◆ Brief
Return every line of the listing below that contains the string "screenshot". Case counts.

◆ Data lines
[START]

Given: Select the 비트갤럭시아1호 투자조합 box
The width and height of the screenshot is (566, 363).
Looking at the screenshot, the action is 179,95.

[END]
[START]

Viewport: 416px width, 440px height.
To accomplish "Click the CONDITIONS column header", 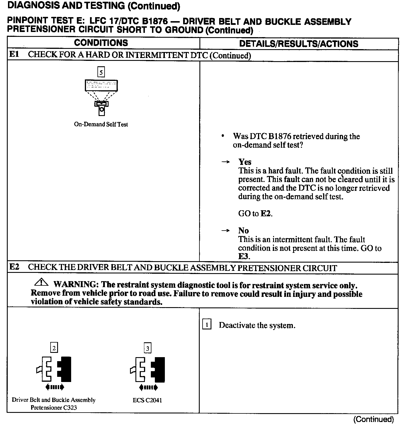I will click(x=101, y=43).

[END]

◆ Exercise result
The width and height of the screenshot is (566, 363).
Looking at the screenshot, the action is 179,95.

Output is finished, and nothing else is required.